Directions for this task:
From the records below, output exactly the lines starting at the line with "You are a computer-use" and ending at the line with "You are a GUI", both of them included, but no pictures.

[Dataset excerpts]
=== Begin Enclosure ===

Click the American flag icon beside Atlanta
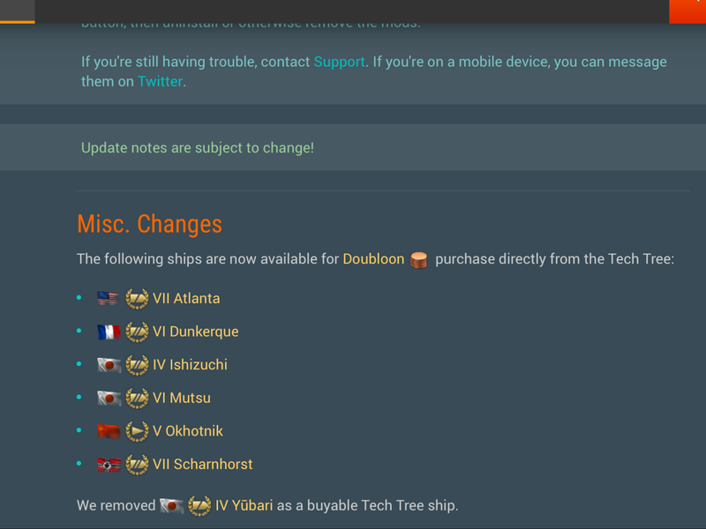Viewport: 706px width, 529px height. [108, 299]
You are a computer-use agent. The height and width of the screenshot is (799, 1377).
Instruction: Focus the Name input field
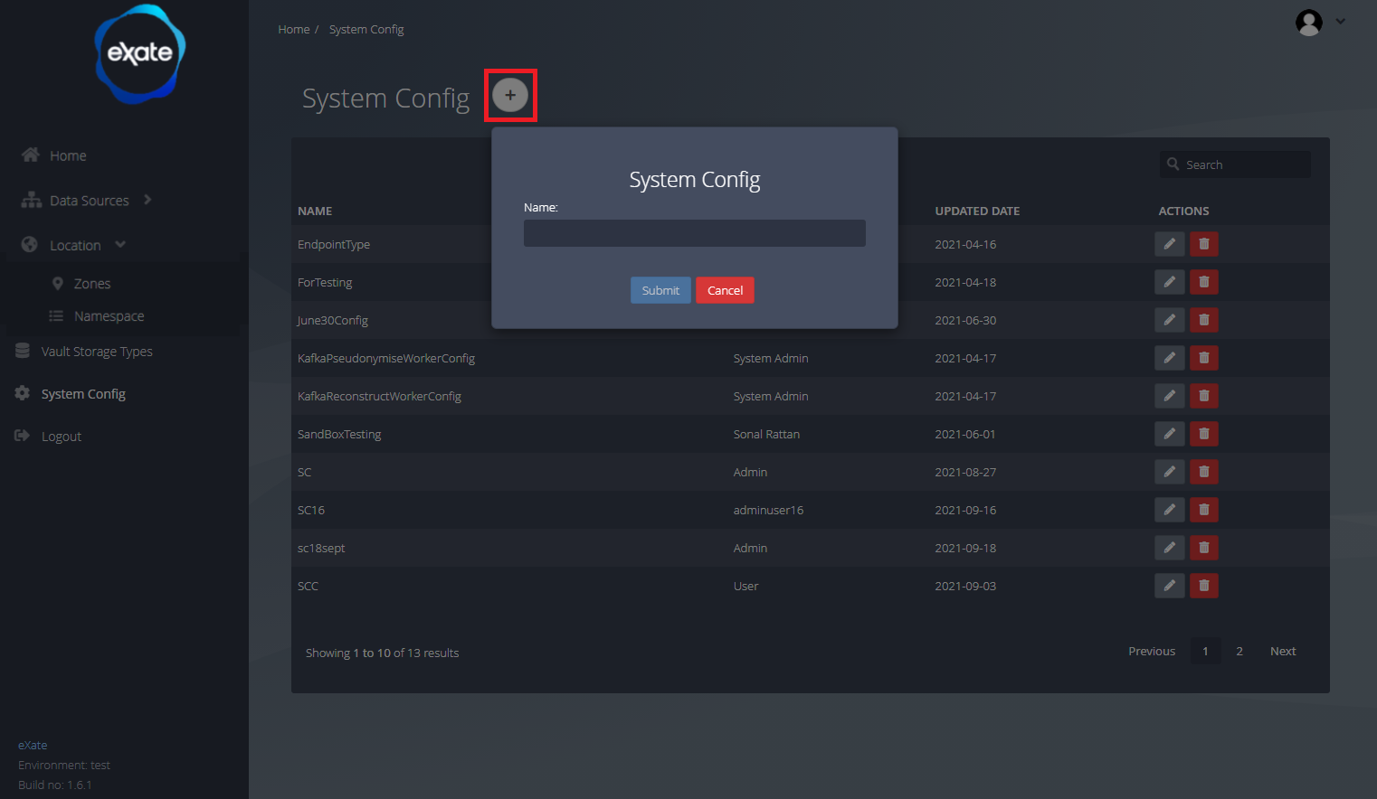pyautogui.click(x=694, y=233)
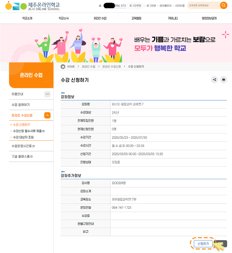Screen dimensions: 232x253
Task: Go to 마이페이지 link in header
Action: point(165,6)
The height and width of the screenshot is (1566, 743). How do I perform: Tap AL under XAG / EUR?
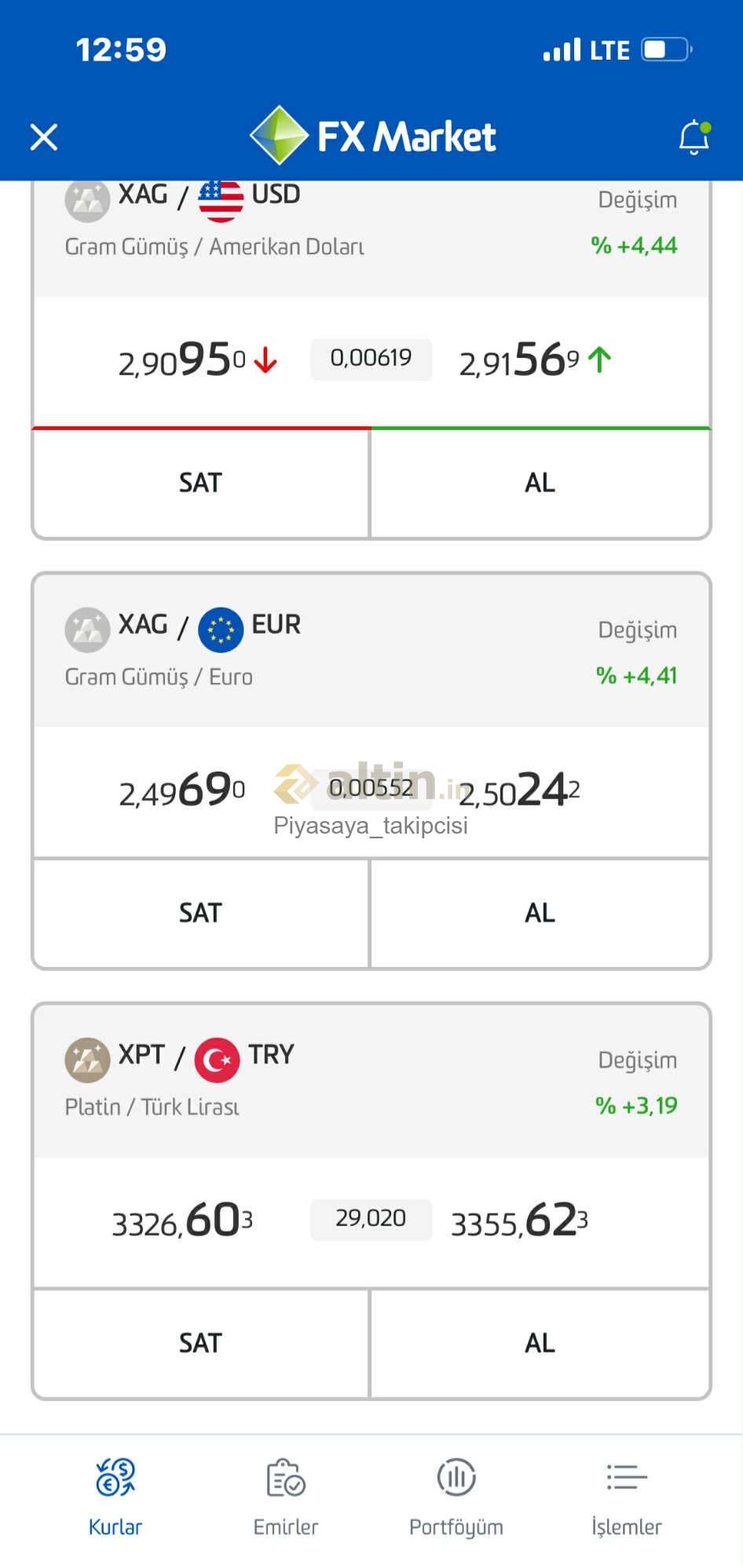click(x=540, y=913)
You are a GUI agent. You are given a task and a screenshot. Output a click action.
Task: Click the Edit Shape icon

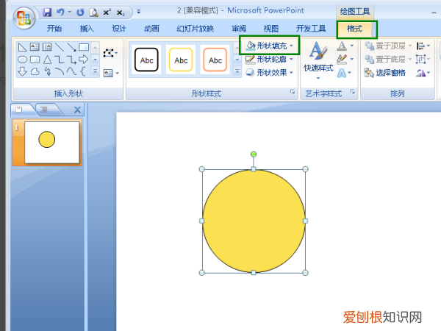pos(110,53)
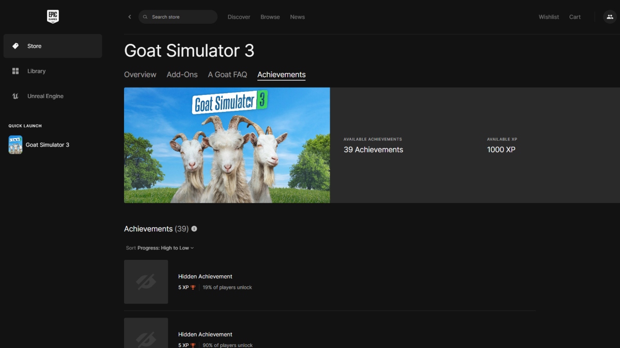Image resolution: width=620 pixels, height=348 pixels.
Task: Click the second Hidden Achievement eye-slash tile
Action: point(146,334)
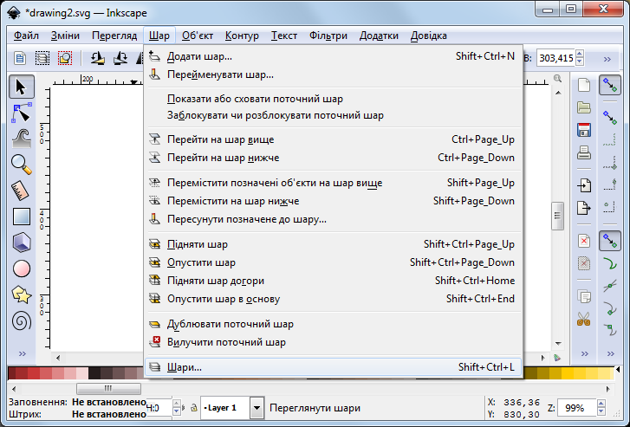Toggle current layer lock icon
This screenshot has width=630, height=427.
[192, 408]
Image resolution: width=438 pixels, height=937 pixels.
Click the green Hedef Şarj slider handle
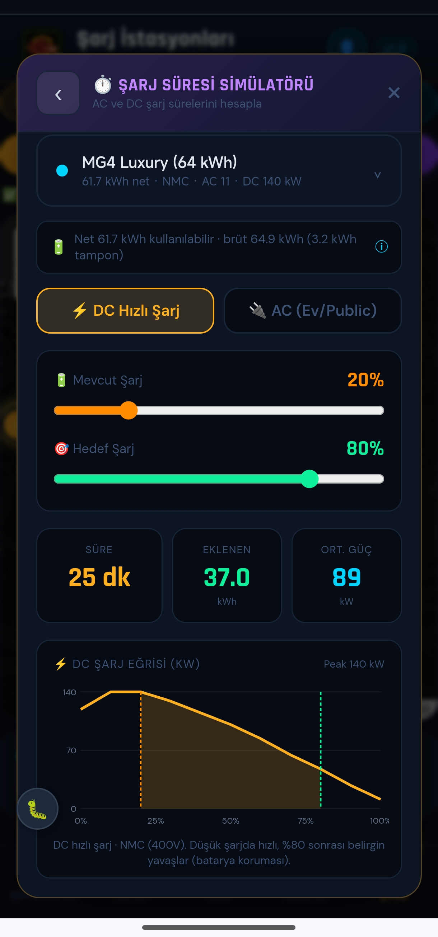(309, 479)
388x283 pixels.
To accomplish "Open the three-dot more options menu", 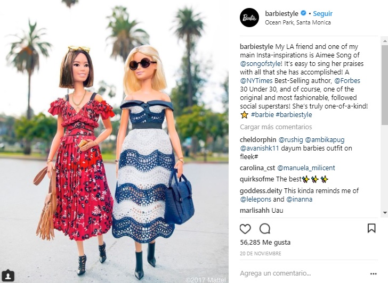I will pyautogui.click(x=373, y=273).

=== End Enclosure ===

Solution to this exercise:
You are a computer-use agent. The height and width of the screenshot is (799, 1377).
Instruction: Focus the Name input field
pyautogui.click(x=694, y=233)
Screen dimensions: 232x253
Task: Go to 마이페이지 link in header
Action: point(165,6)
The height and width of the screenshot is (1566, 743). How do I perform: Tap AL under XAG / EUR?
click(x=540, y=913)
You are a GUI agent. You are given a task and a screenshot. Output a click action.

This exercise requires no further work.